Ottawa Citizen

Let those who know best pick a leader — and that’s the caucus

- ANDREW COYNE Comment

Take heart, Progressiv­e Conservati­ve Party of Ontario supporters. Yes, your leader has been forced out for allegedly making unwanted sexual advances on drunken teenagers. Yes, your president followed him out the door just as it was about to be reported he had been accused of sexually assaulting a party staffer. Yes, your divided, demoralize­d, decapitate­d party must fight an election campaign in a little over four months time.

But all is not lost: Doug Ford is running for leader.

Actually, the party has a leader already. In interim leader Vic Fedeli, they have an experience­d businessma­n and former mayor, a well-regarded MPP and well-briefed finance critic who was the unanimous choice of the party caucus: the people who know him best, the people whose seats are on the line in that campaign, the people a party leader is supposed to lead, not only during quadrennia­l election campaigns but every day in between.

The option was open to the party simply to let Fedeli lead it in the campaign. It has instead apparently chosen, once again, to subject its MPPs and candidates to the leadership of someone they did not choose, but whose choice was imposed upon them.

The group that will choose him or her will in many cases have no prior connection to the party, nor any involvemen­t afterward. They will have scant knowledge of the candidates, and no ability to hold the winner to account for his actions subsequent­ly. Many will vote solely because the candidate or his agents bought their membership­s for them.

I speak, of course, of that most hallowed of democratic institutio­ns, “the membership” — whoever they may be on the day.

This was the system of electing party leaders that gave the party Patrick Brown. It could very well give them Doug Ford.

Or if not him, someone equally unsuitable, but with the ability to sell a lot of membership­s in a short period of time, to whomever they can find, from whatever special interest group, by whatever means is at hand.

It is the system that, time and again, saddles parties with leaders who are not just intolerabl­e to the caucus they are supposed to lead, but elected with the help of a lot of people who are at best tenuously connected to the party’s aims and beliefs, and at worst wish it ill.

Cast your minds back to the PCPO leadership campaign of 2015. A little-known and lightly-regarded federal MP, Brown had the support of just four members of caucus. He had scarcely more support, according to a poll taken six weeks before the event, among PC-leaning voters (11 per cent) or Ontarians generally (6 per cent). He had little relevant experience, stood for nothing in particular, was unimpressi­ve personally.

What he could do was sell a ton of membership­s — 40,000 of a total of roughly 76,000 — with the help of a lot of money raised who knows how, or where.

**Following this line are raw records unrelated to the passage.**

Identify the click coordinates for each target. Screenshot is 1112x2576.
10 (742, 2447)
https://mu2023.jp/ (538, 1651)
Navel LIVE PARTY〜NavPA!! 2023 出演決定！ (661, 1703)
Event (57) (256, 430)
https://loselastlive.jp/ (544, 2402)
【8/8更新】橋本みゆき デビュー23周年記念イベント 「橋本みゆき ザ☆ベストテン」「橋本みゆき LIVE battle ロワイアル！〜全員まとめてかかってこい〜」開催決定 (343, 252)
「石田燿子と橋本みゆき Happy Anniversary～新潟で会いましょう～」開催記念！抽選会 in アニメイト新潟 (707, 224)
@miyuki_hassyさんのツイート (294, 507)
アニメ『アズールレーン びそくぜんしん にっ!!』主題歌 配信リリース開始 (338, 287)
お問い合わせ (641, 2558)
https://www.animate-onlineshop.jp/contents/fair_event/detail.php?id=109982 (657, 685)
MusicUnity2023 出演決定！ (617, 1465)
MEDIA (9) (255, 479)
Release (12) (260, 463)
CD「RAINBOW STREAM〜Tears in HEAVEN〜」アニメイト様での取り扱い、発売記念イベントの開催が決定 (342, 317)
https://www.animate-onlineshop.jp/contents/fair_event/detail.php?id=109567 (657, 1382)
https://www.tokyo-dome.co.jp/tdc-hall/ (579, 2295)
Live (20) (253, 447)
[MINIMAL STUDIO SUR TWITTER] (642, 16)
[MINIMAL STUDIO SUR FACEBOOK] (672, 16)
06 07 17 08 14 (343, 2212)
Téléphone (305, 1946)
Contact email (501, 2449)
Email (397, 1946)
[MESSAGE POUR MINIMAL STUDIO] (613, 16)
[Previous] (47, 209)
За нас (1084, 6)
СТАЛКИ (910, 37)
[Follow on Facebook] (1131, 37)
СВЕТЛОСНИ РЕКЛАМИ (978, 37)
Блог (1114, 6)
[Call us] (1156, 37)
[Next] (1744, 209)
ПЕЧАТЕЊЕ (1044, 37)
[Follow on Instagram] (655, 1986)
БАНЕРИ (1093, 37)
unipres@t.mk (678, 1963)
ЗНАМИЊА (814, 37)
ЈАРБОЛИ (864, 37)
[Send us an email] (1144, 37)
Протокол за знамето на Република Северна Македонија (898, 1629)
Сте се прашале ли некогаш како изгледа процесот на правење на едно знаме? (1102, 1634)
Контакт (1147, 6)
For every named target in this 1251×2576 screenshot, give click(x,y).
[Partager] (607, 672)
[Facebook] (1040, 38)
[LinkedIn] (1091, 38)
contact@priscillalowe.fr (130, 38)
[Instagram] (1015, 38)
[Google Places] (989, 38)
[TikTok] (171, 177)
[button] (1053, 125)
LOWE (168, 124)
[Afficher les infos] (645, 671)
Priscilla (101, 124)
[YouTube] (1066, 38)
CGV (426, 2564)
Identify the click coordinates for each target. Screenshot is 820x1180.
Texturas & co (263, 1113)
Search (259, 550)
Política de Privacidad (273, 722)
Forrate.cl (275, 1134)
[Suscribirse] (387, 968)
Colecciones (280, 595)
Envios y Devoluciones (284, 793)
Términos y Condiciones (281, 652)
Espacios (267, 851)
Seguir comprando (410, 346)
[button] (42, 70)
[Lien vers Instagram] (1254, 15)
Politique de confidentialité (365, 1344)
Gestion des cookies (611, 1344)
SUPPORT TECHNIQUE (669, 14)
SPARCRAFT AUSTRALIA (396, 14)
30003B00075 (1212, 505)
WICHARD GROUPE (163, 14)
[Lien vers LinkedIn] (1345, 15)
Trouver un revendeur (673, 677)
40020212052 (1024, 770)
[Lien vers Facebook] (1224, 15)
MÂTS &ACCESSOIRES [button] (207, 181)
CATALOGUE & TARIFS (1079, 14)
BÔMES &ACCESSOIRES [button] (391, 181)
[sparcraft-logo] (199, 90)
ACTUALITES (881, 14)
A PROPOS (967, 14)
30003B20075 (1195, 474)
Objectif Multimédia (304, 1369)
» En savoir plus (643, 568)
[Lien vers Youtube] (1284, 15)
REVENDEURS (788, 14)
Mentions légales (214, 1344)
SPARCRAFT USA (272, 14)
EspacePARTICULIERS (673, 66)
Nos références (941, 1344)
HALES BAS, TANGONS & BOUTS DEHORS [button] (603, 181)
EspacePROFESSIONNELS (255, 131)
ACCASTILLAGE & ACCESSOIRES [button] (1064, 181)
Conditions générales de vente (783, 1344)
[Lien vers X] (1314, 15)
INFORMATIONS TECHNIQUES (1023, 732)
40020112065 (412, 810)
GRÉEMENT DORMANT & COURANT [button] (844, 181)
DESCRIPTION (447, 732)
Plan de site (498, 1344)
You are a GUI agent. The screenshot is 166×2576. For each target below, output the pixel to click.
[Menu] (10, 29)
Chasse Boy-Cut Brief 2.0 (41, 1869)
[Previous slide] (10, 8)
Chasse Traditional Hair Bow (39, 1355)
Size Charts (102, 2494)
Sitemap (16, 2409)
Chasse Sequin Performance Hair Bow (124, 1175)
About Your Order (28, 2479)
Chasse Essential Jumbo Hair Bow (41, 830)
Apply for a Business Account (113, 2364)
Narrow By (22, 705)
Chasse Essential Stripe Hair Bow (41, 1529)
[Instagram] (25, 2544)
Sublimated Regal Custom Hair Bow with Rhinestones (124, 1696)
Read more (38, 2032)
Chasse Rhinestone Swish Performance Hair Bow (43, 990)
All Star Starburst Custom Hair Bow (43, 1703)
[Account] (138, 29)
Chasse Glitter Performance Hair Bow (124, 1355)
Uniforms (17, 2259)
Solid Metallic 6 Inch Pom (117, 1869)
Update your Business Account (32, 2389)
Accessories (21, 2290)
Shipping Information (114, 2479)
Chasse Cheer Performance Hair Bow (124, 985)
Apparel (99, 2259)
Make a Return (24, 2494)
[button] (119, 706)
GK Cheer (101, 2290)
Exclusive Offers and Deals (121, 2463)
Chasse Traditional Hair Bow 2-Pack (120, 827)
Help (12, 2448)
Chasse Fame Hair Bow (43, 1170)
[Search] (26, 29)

Were there skeletons in his closet, waiting to jump out? Not that his instant supporters knew, or cared. I suspect more than a few caucus members did. But by then it was too late.

Under his leadership, it is true, the party raised a lot of money, moderated some of its stands, added thousands more members — aided greatly by the imminent prospect, so it was assumed, of power.

But the Conservati­ve lead in the polls was always more a matter of the unpopulari­ty of the governing Liberals then any great enthusiasm for the party, or its leader. Never mind the private uneasiness of party officials, the sense that there was something out there, waiting to blow up. Even on the basis of what was known publicly, it was hard to imagine him as premier.

The question is whether the party is about to repeat the same mistake. Perhaps it is impossible to turn back, the now-departed president having peremptori­ly announced that the party would install a new permanent leader in the short time left before the election, by a speeded-up version of the usual elephantin­e process. Perhaps that will preclude, formally or practicall­y, the unseemly free-for-all that usually marks the leadership race-as-recruitmen­t drive.

Only, please don’t call this “more democratic.” Leave aside the likelihood of irregulari­ties and warlordism in such a hastily-organized campaign. Ignore the violation of the core democratic principle of government with the consent of the governed. No, what is most galling about the travesty of democracy to come is its virulently undemocrat­ic premise: that members of caucus are just a bunch of nobodies — or what is worse, “elites.”

Those would be the nobodies who won first the party nomination, then the general election in their ridings. Each was the democratic choice of tens of thousands of voters; collective­ly, of hundreds of thousands. True, their independen­ce and authority as elected representa­tives has been allowed to atrophy, in favour of the party leader; and true, in today’s obsessivel­y leaderfocu­sed campaigns, the individual candidate owes his or her seat more to the leader than to his own efforts.

But to cite this in defence of the status quo is circular reasoning. The present weakened state of the caucus, and its members, is precisely because the leader, being neither hired nor easily fired by them, is no longer accountabl­e to them — or to anyone.

In any case, they are best placed to judge the electabili­ty or otherwise of those who would seek to lead them. And they will know, better than most, that before all else — before name recognitio­n, or ideology, or I dare say even gender — the most important quality in a leader, the question the voters will ultimately decide, is: who can be premier?